Displaying Sensor Data with Microsoft Web Apps

The next task is about setting up a Web App in Microsoft Azure (as you probably have done many times before). The source code for the web app is provided and can be found inside a github repository. All you need to do is modify the configuration for your SQL database and the IoT Hub. The web app is a single page app refreshing every 30 seconds and displaying the most recent values from the database on the screen. The app experience is not very fluid due to the automatic refresh interval but it gives you a first idea.

Sending messages from the Microsoft IoT Hub to the Intel IoT Gateway

As mentioned in the beginning. The IoT Hus is also used to send commands back to our gateway. This can be done in two ways. The first, as you might have noticed when completing the task before this one, is to use the test button on the web page to trigger the buzzer in our demo setup. The second is using a so-called Function App. Function Apps are Microsoft’s take on the ‘serverless computing model’, which you might know from Amazon’s Lambda. It allows us to specify a small piece of code which is executed upon a certain trigger. In our case, the Event Hub is our trigger, meaning all alerts (temperature data above our threshold), are triggering our source code. When setting up the Azure Event Hub trigger in the Azure Function, one can now simply select the correct Event Hub to connect to instead of manually having to enter the connection string for the Services Bus (see figure below). Alternatively, you can select an IoT Hub directly, or using a good old connection string directly.

Making the Event Hub connection

You can also find the source code to be used in the github repository of the hands-on-lab.

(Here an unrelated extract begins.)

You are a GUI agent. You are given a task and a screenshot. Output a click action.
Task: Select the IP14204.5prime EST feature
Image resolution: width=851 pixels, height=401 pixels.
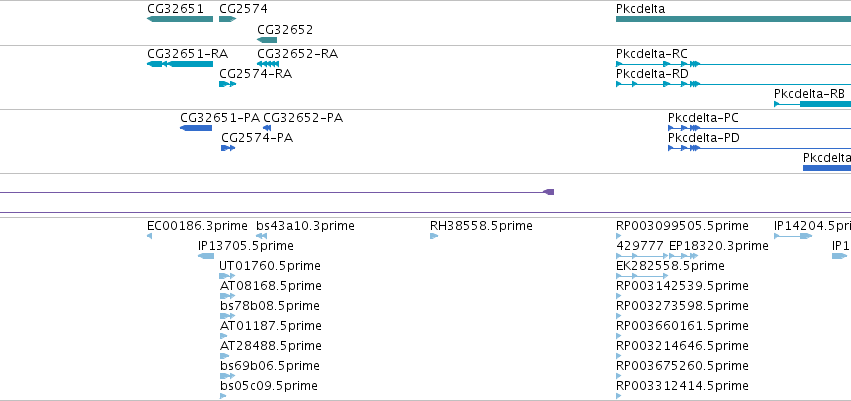(x=793, y=236)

Display Sensor Data with Power BI (Embedded)

The final (optional) task is about visualizing our sensor data, inside the Web App we created before, using Power BI. It refers to this section in the lab. Due to some changes in Azure this section could not be completed as described. At least not on our side at the time of writing. What follows are the steps we took to achieve the same outcome.

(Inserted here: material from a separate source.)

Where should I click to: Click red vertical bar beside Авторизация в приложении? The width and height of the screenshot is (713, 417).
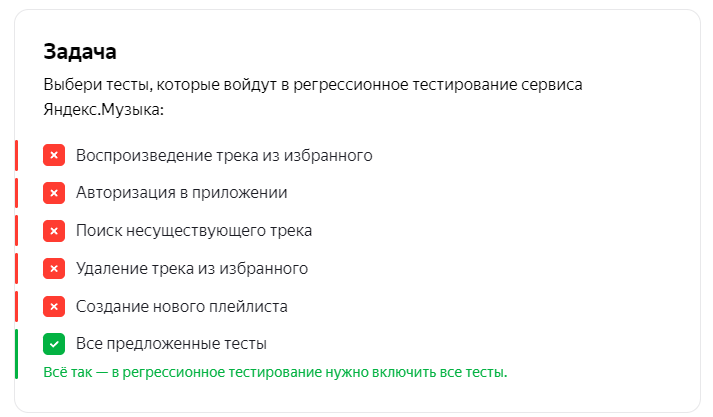coord(16,193)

Note that the following steps are performed in Power BI desktop. First, download and open the TemperatureChart.pbix (link). At the moment, this chart connects to the source used in the lab, so we need to change that. Click Edit Queries > Data Source settings (see figure below).

Setting up Power BI (1)

A dialog window opens where you can manage the data sources. Click Change Source (see figure below). Another dialog window pops up where you need to enter your SQL server and database. Click Ok, and then click Close.

Setting up Power BI (2)

A small notification pops up that allows you to apply the changes just made (see figure below). Click Apply changes (1). A dialog window pops up where you need to specify your credentials for the data source you just entered (2). Click Connect and you are all set (3). You should see your data be shown in the chart now.

Setting up Power BI (3)

For us to embed the chart into our Web App, we need to publish it to Power BI on the web (see figure below). Click Publish (1). Select a destination (2) and click Select (3).

Setting up Power BI (4)

If you now sign in to your online Power BI environment, you should see the Temperature chart appear (see figure below).

Setting up Power BI (5)

Click the TemperatureChart report. You should now see the same data appear as you did in the desktop version of Power BI. Click File > Publish to web. A dialog window pops up that provides you with a snippet of HTML code we can use to embed the report into our Web App.

Setting up Power BI (6)

Next, you to the Web App and open index.html. Comment out the image placeholder for the chart and place the HTML code snippet into the file and you are done (see figure below).

Setting up Power BI (7)

Launching the Web App should now show you a nice Power BI chart embedded into your app.

Conclusion

That’s all for now. In this blog post and also the previous we have covered the Intel IoT Gateway and the Microsoft Azure IoT Suite using a hands-on-lab provided by Intel. Initial experience with the gateway was fulfilling. It for the most part just worked out of the box. Something which is often not the case. Overall, a rather complete gateway worth investigating further.